#### [To be done]
**A)** In the court opinion below, list every article of clothing that Young was wearing.
**B)** Reproduce the part of the court opinion below that opens with the words "Slappey & Sadd, James" and closes with "Wendell Ward Kitchens.".

#### [Text block]
----------
Decided: October 21, 1997

Slappey & Sadd, James N. Sadd, Grant G. Morain, Atlanta, for appellants. Fortson, Bentley & Griffin, Michael C. Daniel, Athens, for appellee.

Appellant/plaintiff Delbert Young, as legal guardian of Stephen Robert Young and Patrick Matthew Young, minor children, appeals the order of the superior court granting summary judgment to appellee/defendant Wendell Ward Kitchens.

This appeal arises from a suit for damages for personal injury, pain and suffering by the deceased Dennis James Young.   Young sustained fatal injuries in a traffic incident in which a vehicle driven by appellee struck and killed him.   On the evening of February 2, 1994, Young was driving his girl friend, Weaver, in his automobile.   Young's automobile broke down, and he and his girl friend commenced walking eastbound on the right side of Frontage Road, a two-lane access road to Interstate 20.   The night was dark.   Earlier, Young had consumed approximately a quart of beer, but in his girl friend's opinion, he was not drunk at the time of the incident.   Young was wearing blue jeans, a white shirt that had a hood on it, a deer-skin leather jacket with fringes on it, and white tennis shoes.   Weaver was wearing blue jeans, a white shirt, and a shiny medium-colored blue jacket of satiny-looking material.   At times, Young would walk on the shoulder of the road, and at times he would walk in the roadway itself.   Several cars passed the couple without incident;  traffic was light to moderate.
----------
#### [Data extract]
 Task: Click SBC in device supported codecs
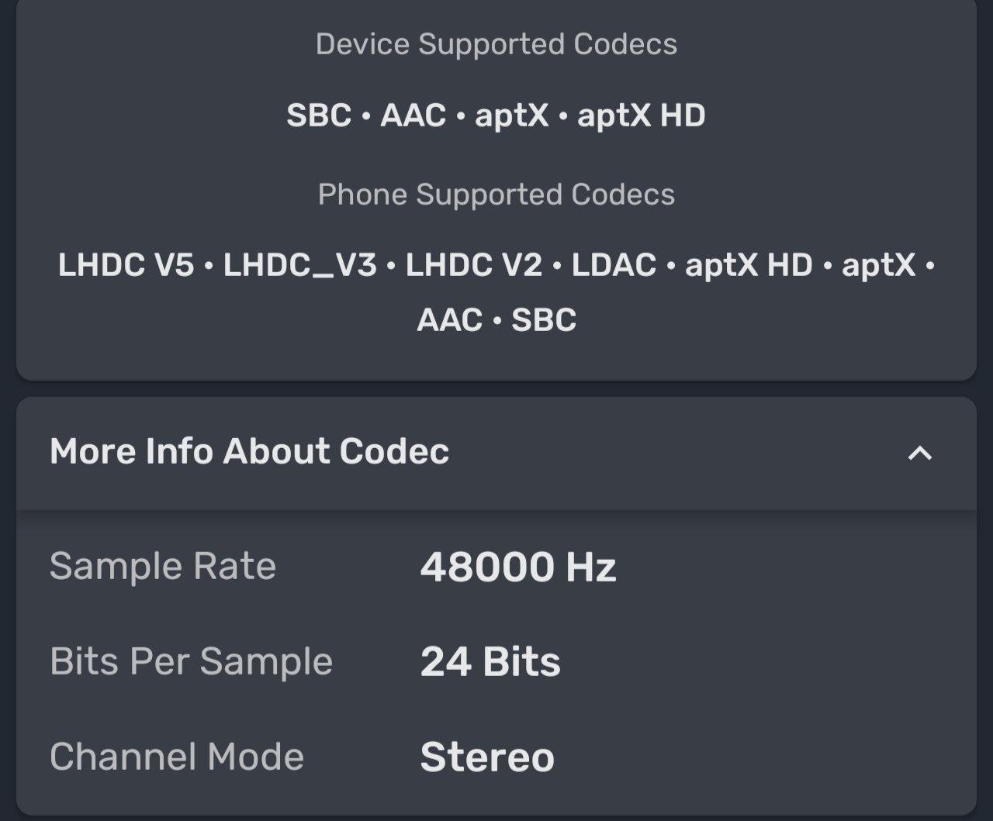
----------
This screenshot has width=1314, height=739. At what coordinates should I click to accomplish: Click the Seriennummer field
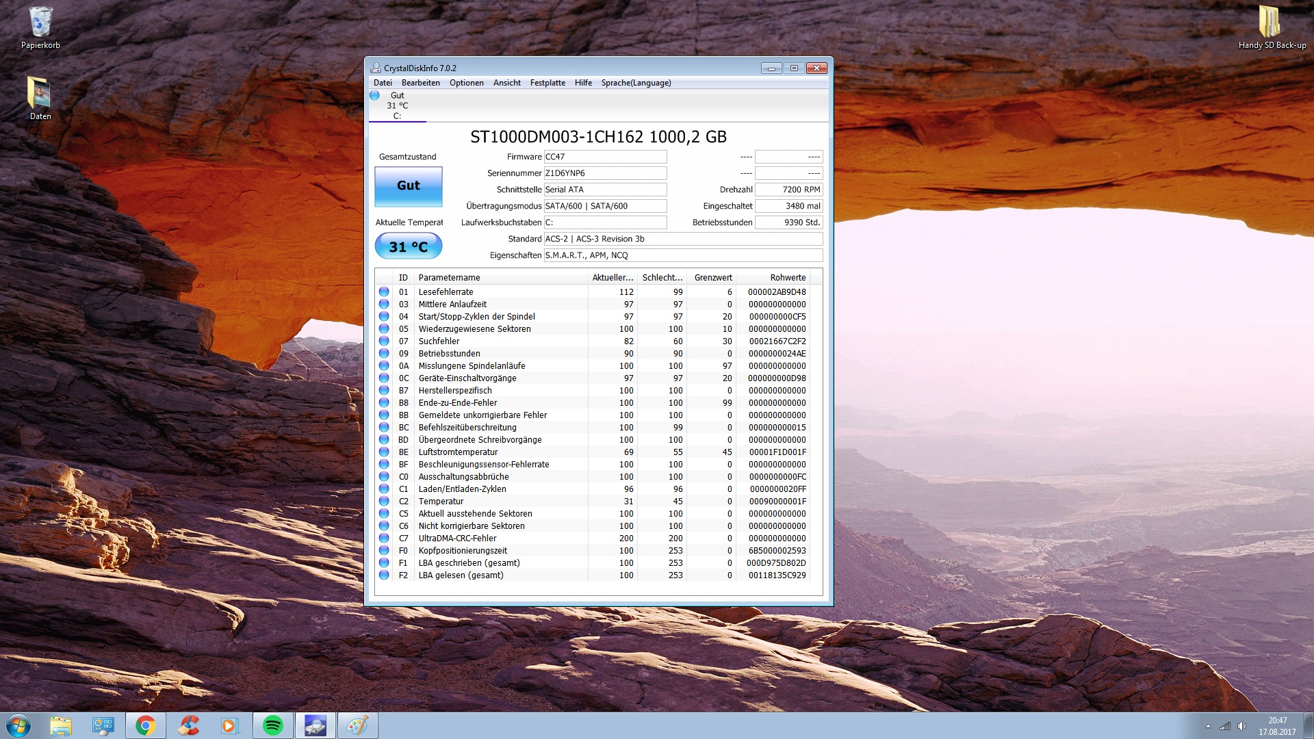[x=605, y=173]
----------
#### [Solutions to the tasks]
**A)**
- blue jeans
- a white shirt that had a hood on it
- a deer-skin leather jacket with fringes on it
- white tennis shoes

**B)**
Slappey & Sadd, James N. Sadd, Grant G. Morain, Atlanta, for appellants. Fortson, Bentley & Griffin, Michael C. Daniel, Athens, for appellee.

Appellant/plaintiff Delbert Young, as legal guardian of Stephen Robert Young and Patrick Matthew Young, minor children, appeals the order of the superior court granting summary judgment to appellee/defendant Wendell Ward Kitchens.